Lesser, AB'nin savunma birliği girişimlerinin "felsefi" boyutla ele alınmaması gerektiğini dile getirerek "Mesele, gerçek bir kapasiteye ve bunu kullanacak gerçek bir örgütsel yeteneğe sahip olmak. Bu da NATO’nun bünyesinde bulunuyor. Mevcut savunma yatırımlarından yararlanmak için halihazırda var olan kapasitenin görmezden gelinmesinin akılsızca olacağı yönünde bir kabul var." dedi.
Diğer taraftan AB üyelerinin savunma taahhütlerinin hemen hemen hepsinin NATO savunma harcamaları taahhütleri doğrultusunda gerçekleştiğine dikkati çeken Lesser, bunların AB'ye ait olmadığını söyledi.
AB'nin askeri hareketliliği geliştirerek "askeri Şengen Bölgesi" oluşturma girişimlerinin ise önemli olduğunun altını çizen Lesser, AB üyelerindeki altyapının geliştirilmesinin NATO'ya da katkı sağlayacağını vurguladı.
"Türkiye, benzersiz bir ülke"
Türkiye'nin özellikle coğrafi konumu nedeniyle "benzersiz bir ülke" olduğuna işaret eden Lesser, "Türkiye, Avrupa güvenliği için çok büyük bir değer." dedi.
Lesser, Türkiye'nin AB'nin savunma girişimlerinin bir nevi dışında tutulmasıyla ilgili, "Bu anlamda Türkiye, yalnız değil aynı durum İngiltere ve Norveç gibi ülkeler için de geçerli." ifadesini kullandı.
Türkiye'nin masada söz sahibi kilit önemde NATO üyesi olduğunu vurgulayan Lesser, sözlerini şöyle sürdürdü:
"Gelecekte NATO’nun öneminin azalacağını düşünmüyorum. Bu bakımdan, Türkiye'nin 10 yıl öncesine kıyasla Avrupa güvenliğinde güçlü rol oynamaya daha uygun konumda olduğunu düşünüyorum. Siyasi düzeyde zorluklar yaşasa da yeni AB destekli savunma programlarında aktif oyuncu olma şansına sahip."

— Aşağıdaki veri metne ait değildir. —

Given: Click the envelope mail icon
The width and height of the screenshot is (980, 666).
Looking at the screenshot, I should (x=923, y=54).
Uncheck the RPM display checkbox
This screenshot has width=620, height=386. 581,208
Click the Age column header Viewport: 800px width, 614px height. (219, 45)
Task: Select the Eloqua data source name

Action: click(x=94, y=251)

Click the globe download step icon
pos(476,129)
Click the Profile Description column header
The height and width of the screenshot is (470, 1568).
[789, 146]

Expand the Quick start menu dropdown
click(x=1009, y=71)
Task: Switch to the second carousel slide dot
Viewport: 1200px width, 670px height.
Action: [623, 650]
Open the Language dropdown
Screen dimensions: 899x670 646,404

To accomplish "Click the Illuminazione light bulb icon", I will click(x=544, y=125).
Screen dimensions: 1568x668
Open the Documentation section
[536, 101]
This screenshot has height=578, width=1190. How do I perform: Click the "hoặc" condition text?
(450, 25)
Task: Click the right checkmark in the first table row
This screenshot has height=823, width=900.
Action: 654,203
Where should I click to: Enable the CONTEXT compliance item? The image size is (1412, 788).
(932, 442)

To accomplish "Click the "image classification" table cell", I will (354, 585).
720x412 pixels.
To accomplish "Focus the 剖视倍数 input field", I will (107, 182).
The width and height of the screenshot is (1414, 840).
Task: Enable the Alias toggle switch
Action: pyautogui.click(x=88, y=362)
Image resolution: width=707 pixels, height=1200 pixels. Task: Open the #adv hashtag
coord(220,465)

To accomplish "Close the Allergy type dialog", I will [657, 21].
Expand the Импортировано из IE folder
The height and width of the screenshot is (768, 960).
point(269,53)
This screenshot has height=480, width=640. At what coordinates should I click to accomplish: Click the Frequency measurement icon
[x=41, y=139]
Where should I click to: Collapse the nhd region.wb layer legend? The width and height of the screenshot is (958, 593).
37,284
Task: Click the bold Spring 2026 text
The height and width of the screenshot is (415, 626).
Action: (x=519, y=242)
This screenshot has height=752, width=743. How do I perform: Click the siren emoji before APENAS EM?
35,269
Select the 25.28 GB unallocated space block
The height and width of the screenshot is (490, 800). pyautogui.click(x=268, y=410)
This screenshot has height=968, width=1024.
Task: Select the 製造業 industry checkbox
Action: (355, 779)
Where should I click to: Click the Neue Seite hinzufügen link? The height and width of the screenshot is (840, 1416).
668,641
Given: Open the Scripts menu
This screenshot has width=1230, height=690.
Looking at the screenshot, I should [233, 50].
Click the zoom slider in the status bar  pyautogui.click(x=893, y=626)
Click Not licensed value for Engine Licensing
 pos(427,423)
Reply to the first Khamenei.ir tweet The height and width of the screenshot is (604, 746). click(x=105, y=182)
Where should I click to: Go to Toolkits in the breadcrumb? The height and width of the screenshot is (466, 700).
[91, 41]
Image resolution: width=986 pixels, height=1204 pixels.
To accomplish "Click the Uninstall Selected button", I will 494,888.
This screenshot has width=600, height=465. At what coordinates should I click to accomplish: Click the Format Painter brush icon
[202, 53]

Türkiye'nin teknolojik gelişim alanında da önemli aktör olduğunun altını çizen Lesser, "Türkiye, Avrupa güvenliğinde masaya koyduğu katkılar nedeniyle son derece önemli bir aktördür. Bu, sadece coğrafi konumuyla ilgili değil aynı zamanda teknolojiyle, Türkiye’nin askeri duruşunun büyüklüğü ve potansiyeliyle de ilgili." diye konuştu.
Lesser, Türkiye'nin Avrupa savunma mimarisine dahil edilmesi gerektiğini de sözlerine ekledi.
"Türkiye, Avrupa güvenliğinin yeniden yapılandırılmasında kilit rol oynayabilir"
İtalya'daki Trieste Üniversitesinden Uluslararası İlişkiler Profesörü Donelli de "Türkiye, Avrupa'nın güvenlik mimarisinin daha geniş kapsamlı yeniden yapılandırılmasında kilit rol oynayabilir. Son 10 yılda Türk savunma sanayisi, önemli ilerlemeler kaydetti ve mühimmat ile askeri teçhizat temini ve ortak projeler başlatma yoluyla Avrupa savunmasına etkin şekilde katkıda bulunabilir." dedi.
Türkiye’nin bağımsız dış politikasının farklı bağlamlarda manevra yapabilmesine de imkan tanıdığına işaret eden Donelli, bu çerçevede de Avrupa ülkeleri için önemli bir ortak olabileceğini söyledi.
"AB için ortak savunma oluşturmak kaçınılmaz hale geldi"
Donelli, Rusya'nın Ukrayna'ya karşı başlattığı savaş ve Donald Trump'ın yeniden ABD Başkanı seçilmesinin Avrupa'nın savunma harcamalarını hızlandırdığını belirtti.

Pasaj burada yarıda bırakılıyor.